The benefits: The new regime will be simpler, fairer, more flexible and competitive and will be one of the most transparent regimes in the world. It will make it easier for small businesses and social enterprises to win public sector contracts. It will support innovation and reduce costs for both suppliers and the public sector.

The Government’s response sets out the detailed proposals. In summary:

·        We will simplify and consolidate the current legislation as far as possible into a single, uniform regulatory framework, which will remove duplication and make procurement more agile and flexible, making it easier for suppliers to respond to tenders. We plan to ensure certain flexibilities within the Utilities Contracting Regulations are retained. Working closely with the Ministry of Defence, we also plan to include specific features where necessary for defence and security in order to protect our national interests.

·        We will retain the Light Touch Regime which will retain the flexibility of the current regulations and will be improved in line with the broader regime changes such as the noticing and transparency requirements.

·        We will strengthen the approach to the exclusion of suppliers from procurements, making it simpler, clearer and more focused on suppliers who pose an unacceptable risk to public confidence in procurement, effective competition for contracts, reliable delivery, and protection of the public, the environment, public funds or the rights of employees.

·        We will embed greater transparency throughout the procurement lifecycle, and this will be central to the new rules. In response to feedback we have made some adjustments to better focus the transparency requirements by adding a threshold of £2m (contract value) for the publication of redacted contracts.

·        We are working closely with the Department for Health and Social Care to ensure there is a coherent procurement regime for joint commissioning and integrated provision across health, public health and social care for these and other types of ‘people-centric’ services.

·        We have decided not to take forward the proposal to cap the level of damages available to bidders that challenge a contract award decision. Instead we will make changes aimed at resolving disputes earlier and enabling faster decisions.
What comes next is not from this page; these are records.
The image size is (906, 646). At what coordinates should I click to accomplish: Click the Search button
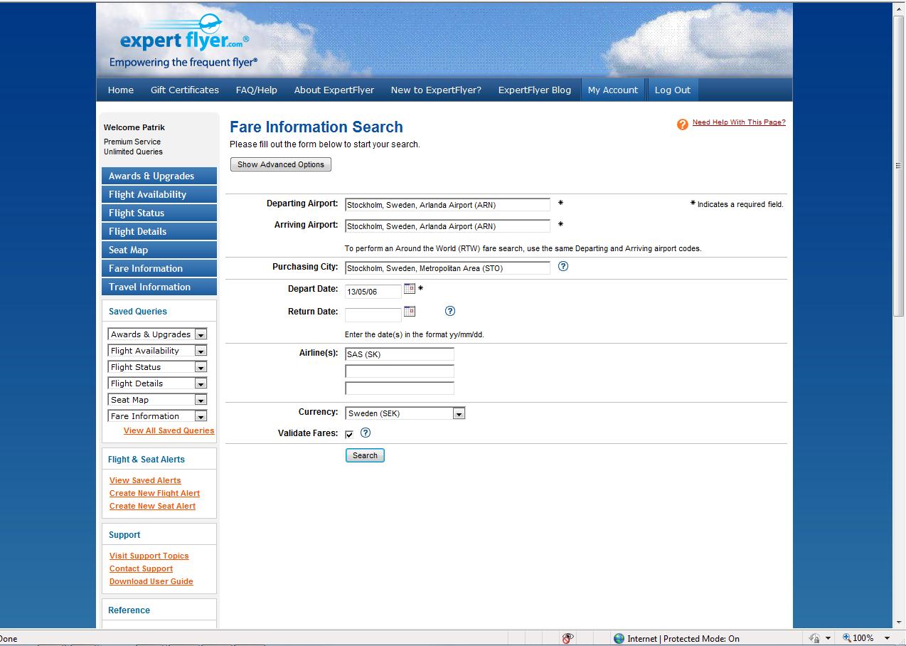(x=365, y=455)
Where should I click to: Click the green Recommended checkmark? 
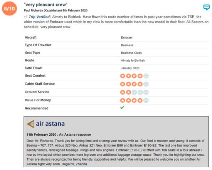(122, 108)
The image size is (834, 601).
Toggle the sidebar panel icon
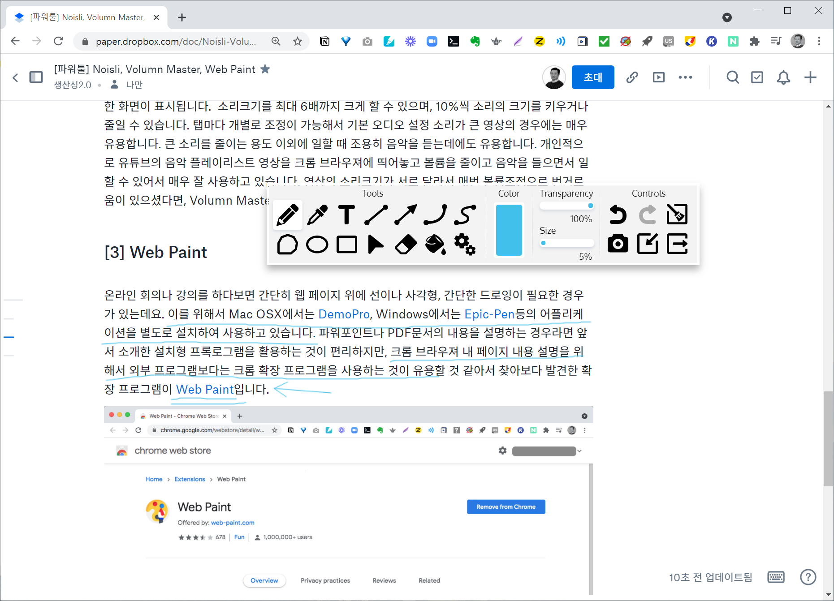(x=36, y=77)
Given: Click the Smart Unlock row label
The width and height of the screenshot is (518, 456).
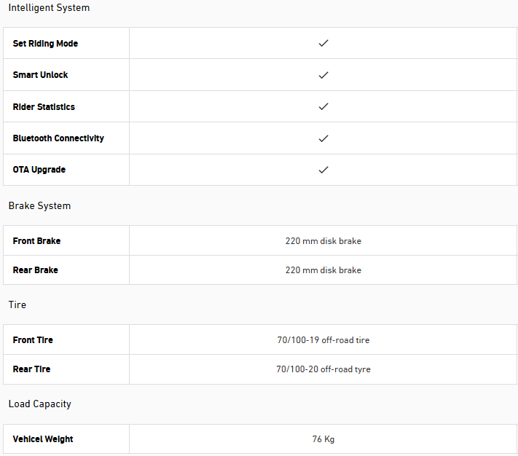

·        A new Procurement Review Unit (PRU) will focus on non compliance with the new procurement regime, overseeing the integrity of the public procurement system and wrapping in the activity of the existing Public Procurement Review Service.

·        We will address key issues such as tackling payment delays in public sector supply chains.

Next Steps: We know many of you will have questions or wish to hear more about the response. We will be hosting two open webinars for anyone who wishes to join, on 13 December 10:00 – 11:00 and 21 December 14:00 – 15:00. Please register for one of these here:

Watch our short animation to find out more about the changes and support to implement them:

Implementation: To support contracting authorities in taking full advantage of the opportunities the new regime will provide, we are planning a package of guidance and learning and development products. Subject to funding decisions, we intend that this will comprise a comprehensive programme to suit different roles and will be complemented by ongoing communities of practice for procurement and commercial professionals to share experiences and support each other. We will promote this offering as soon as we are able and in time before the new regime comes into effect.

Start of the new procurement regime: Although we cannot yet confirm the start date of the new procurement regime as it is subject to Parliamentary process, we plan to give a minimum of 6 months’ notice before “go-live”, once the legislative process has concluded. This will not be until 2023 at the earliest. The existing legislation will apply until the new regime goes live, and will continue to apply to procurements started under the old rules.